Source text ▸
:::

To conclude, this is to our knowledge the first study to investigate the impact of psychiatric non-participation on population survey estimates of somatic health. By unique access to data on both study participants and non-participants enabled by cross-linkage to Danish nationwide registries, we demonstrate considerable non-participation bias in a large general population study by under-representation of psychiatric patients leading to distorted estimates of both psychiatric and somatic morbidity prevalence and severity as well as all-cause mortality. To obtain accurate estimates from future population studies to use for strategies in public health efforts—particularly those aimed at psychiatric conditions—initiatives are necessary. We suggest considering the following: optimisation of recruitment strategies specifically targeting individuals with psychiatric illness and use of statistical sampling weights36 to adjust for differences between sample and background population, particularly focusing on the representation of psychiatric illnesses.

:::

Given information ▸
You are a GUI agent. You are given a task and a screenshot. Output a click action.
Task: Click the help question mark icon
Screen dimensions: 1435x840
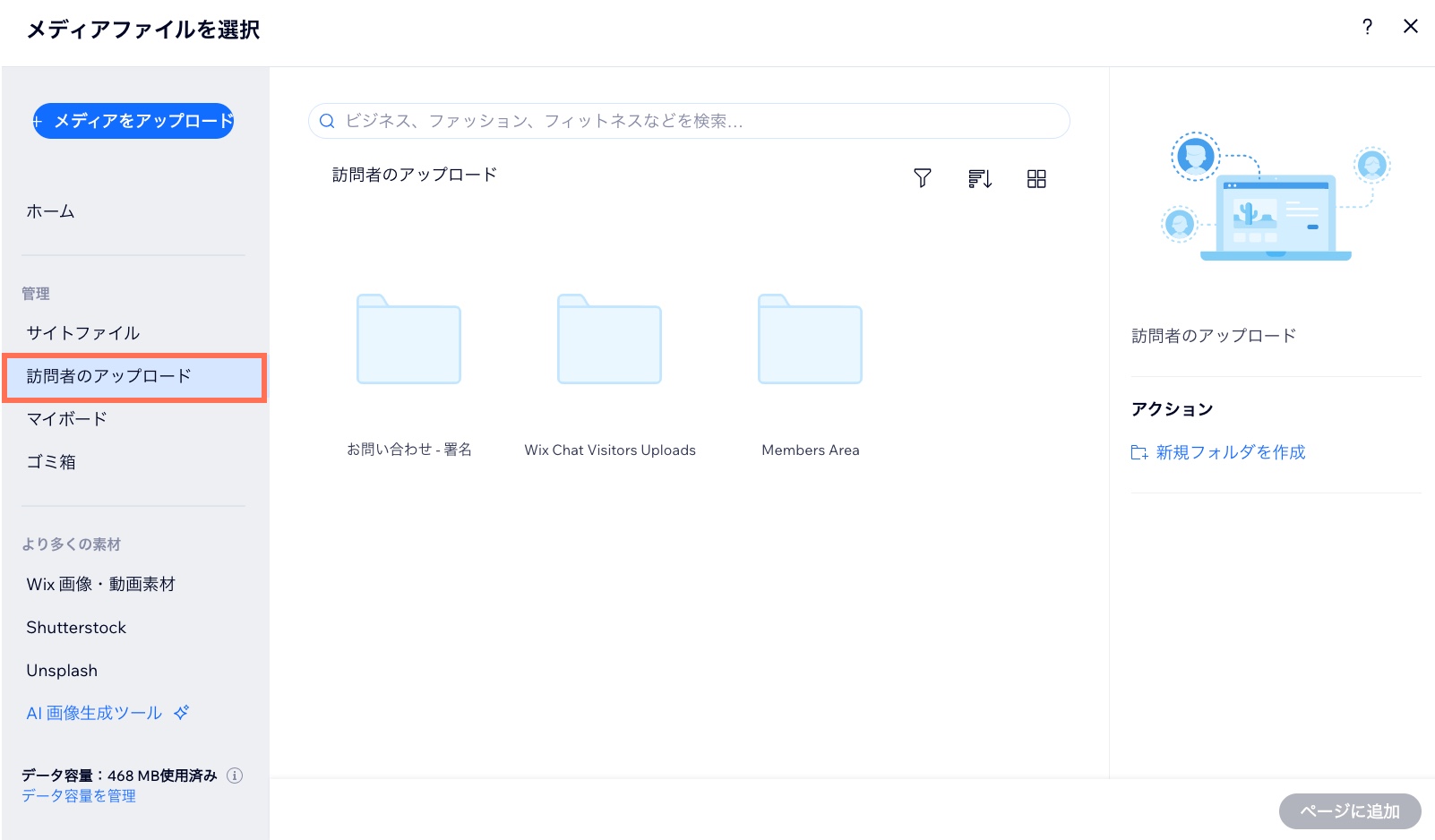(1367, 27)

:::

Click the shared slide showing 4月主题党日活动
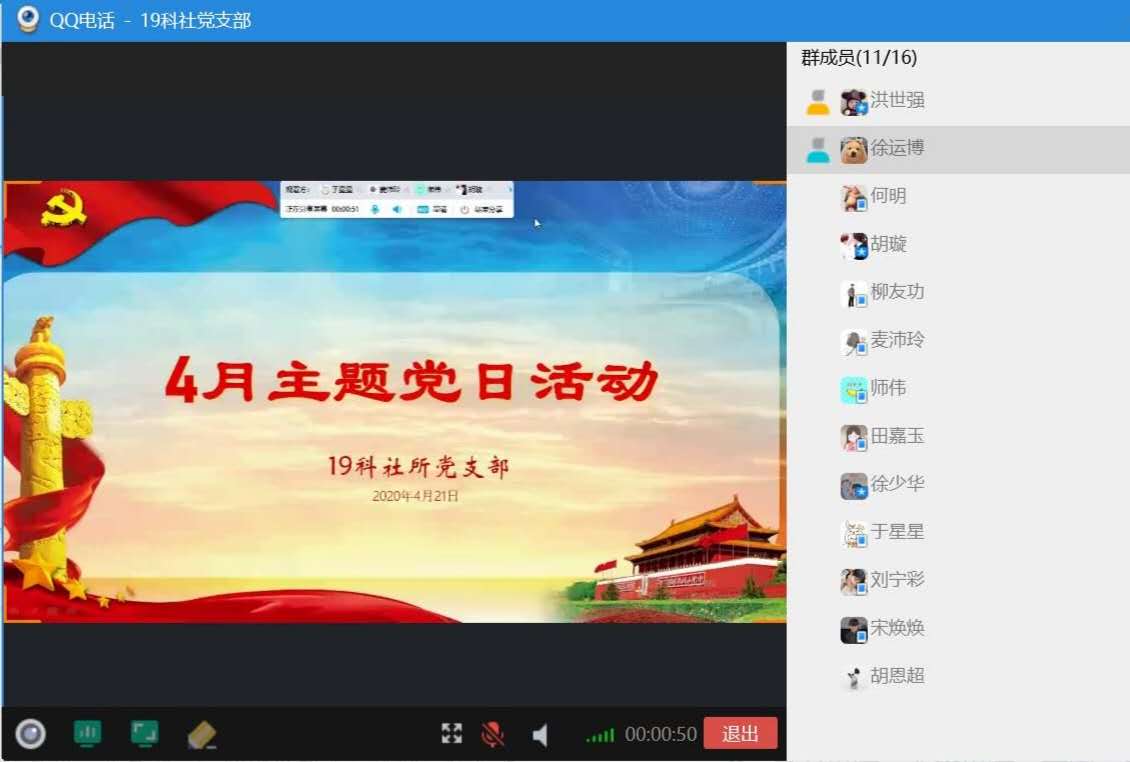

:::

Task ▸
Answer these questions from the conclusion on psychiatric non-participation:
(a) Which country's nationwide registries were cross-linked to give data on both participants and non-participants?
(b) Which group was under-represented in the large general population study?
(c) What two measures does the conclusion suggest considering for future population studies?

Written reply ▸
(a) Denmark (Danish nationwide registries).
(b) Psychiatric patients.
(c) Optimizing recruitment strategies that specifically target individuals with psychiatric illness, and using statistical sampling weights to adjust for differences between the sample and the background population, particularly for the representation of psychiatric illnesses.